Lois utiles · 2026-02-09
Arrêter de tout faire : la loi des 20 % qui changent vraiment la donne
La loi de Pareto n’est pas une invitation à en faire moins, mais à choisir où mettre son énergie. Quand tout est prioritaire, plus rien ne l’est.

La fausse bonne idée de « tout bien faire »
Sur le terrain, Karim ne manque ni d’envie ni de compétences. Le problème est ailleurs : tout semble important. Chaque tâche a une bonne raison d’exister, chaque demande paraît légitime. Les journées se remplissent, l’énergie se disperse, et la sensation d’avancer vraiment s’effrite.
C’est souvent à ce moment-là que la loi de Pareto est invoquée, puis mal utilisée — comme un slogan, comme une excuse pour bâcler, alors qu’elle dit l’inverse.
Ce que dit vraiment la loi de Pareto
La loi des 80/20 ne signifie pas que 80 % de ton travail ne sert à rien. Elle dit que, dans un système donné, une minorité d’actions produit l’essentiel de la valeur, et que ne pas les identifier est un choix — souvent coûteux.
Sur le terrain, cela veut dire une chose simple : toutes les actions ne méritent pas le même niveau d’attention, de soin et de protection dans l’agenda.
Pourquoi on résiste à l’appliquer
Appliquer Pareto oblige à renoncer. Pas à faire moins, mais à accepter que certaines actions restent secondaires, voire imparfaites.
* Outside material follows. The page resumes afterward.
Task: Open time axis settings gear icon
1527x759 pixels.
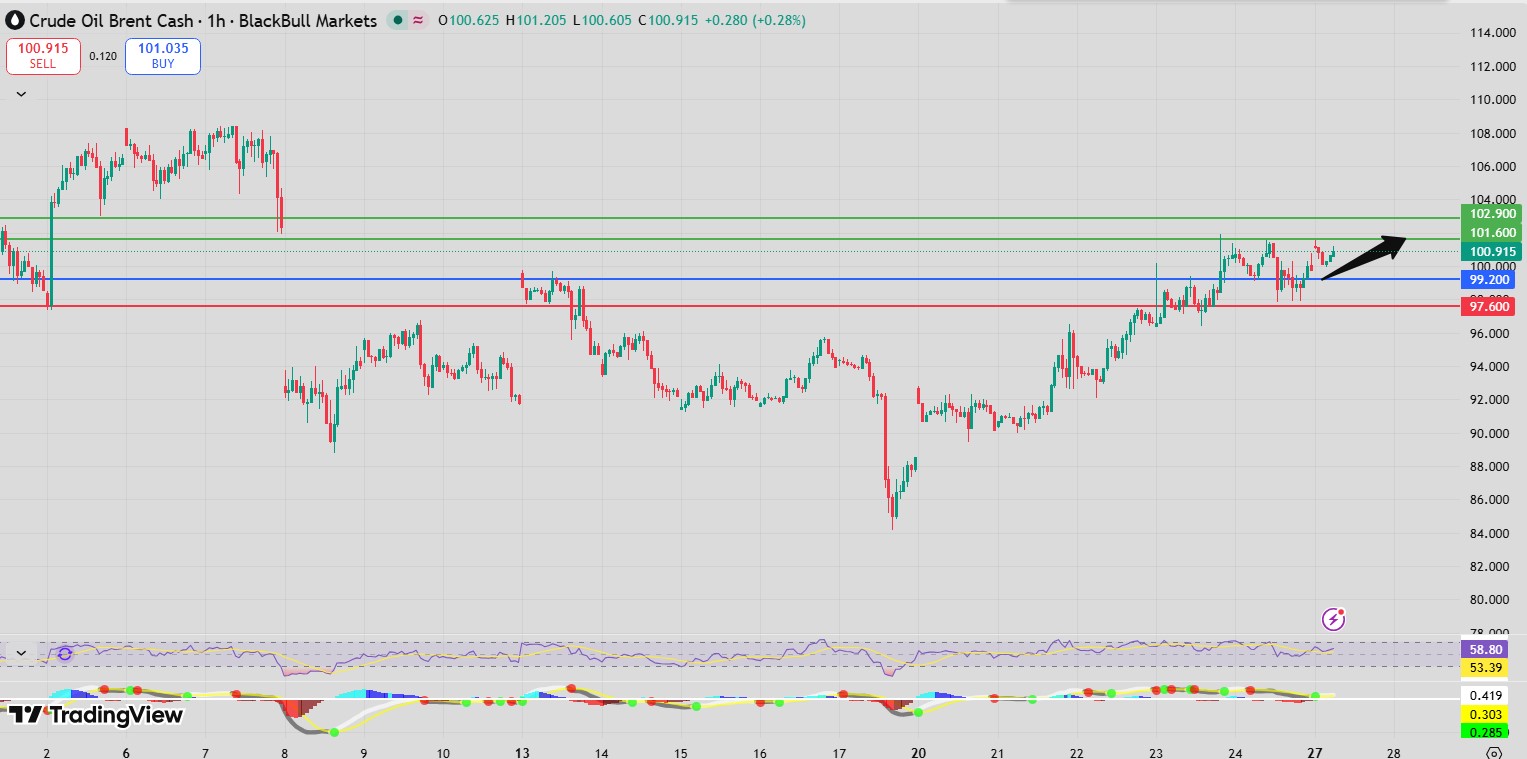Action: [1493, 752]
Beaucoup de professionnels confondent priorité et légitimité : une action peut être légitime sans être prioritaire maintenant.
C’est là que la tension apparaît : choisir, c’est accepter de décevoir — parfois soi-même, parfois les autres.
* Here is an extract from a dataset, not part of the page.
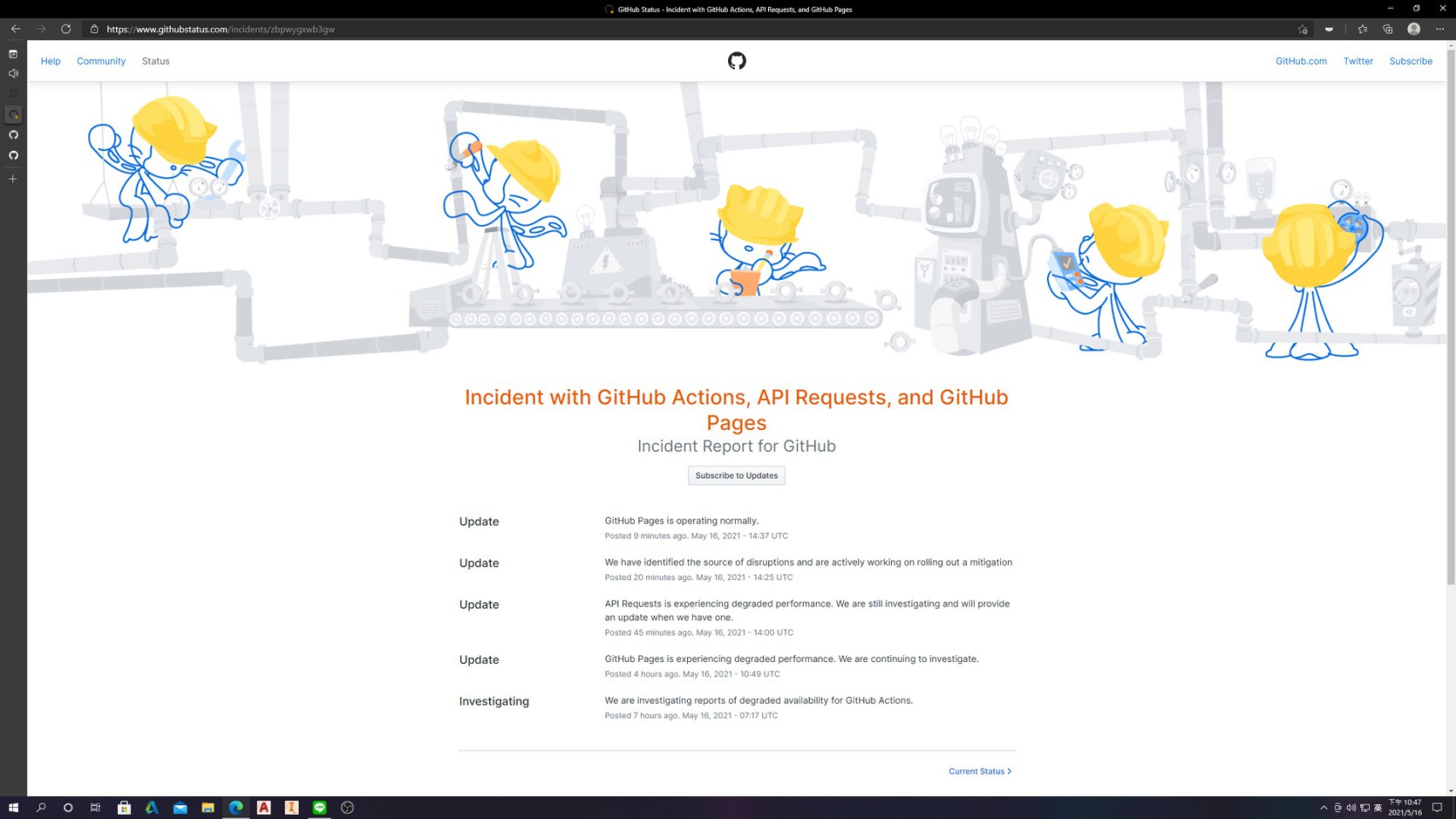Reload the page with the refresh icon
The height and width of the screenshot is (819, 1456).
(x=66, y=29)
Une seule action concrète pour l’appliquer
Karim commence simplement. Il liste tout ce qu’il fait sur une semaine, puis il entoure les actions qui produisent un effet visible : décision prise, problème débloqué, résultat mesurable.
Il n’en ressort jamais beaucoup — souvent deux ou trois. Ces actions deviennent non négociables : il bloque du temps pour elles, protège leur qualité, et accepte que le reste s’ajuste autour. Pas d’outil compliqué, juste un choix assumé.
Un exemple très concret
Sur son site, Karim observe que deux pages et trois articles concentrent l’essentiel du trafic, des retours et des échanges. Le reste est utile, mais marginal à court terme. Plutôt que d’ajouter sans cesse du nouveau, il décide d’optimiser d’abord ces points-là : clarté, structure, profondeur. Moins de dispersion, plus d’impact, une trajectoire plus lisible.
Choisir, c’est déjà piloter
La loi de Pareto n’est pas une technique de productivité, c’est une posture de pilotage. Elle oblige à regarder la réalité en face : ton temps est fini, ton énergie aussi. Ce que tu choisis de renforcer dit plus sur ton rôle que ce que tu empiles.
Si tu n’avais le droit de protéger que deux actions cette semaine, tu saurais probablement déjà lesquelles. C’est celles-là qu’il faut mettre à l’abri en premier.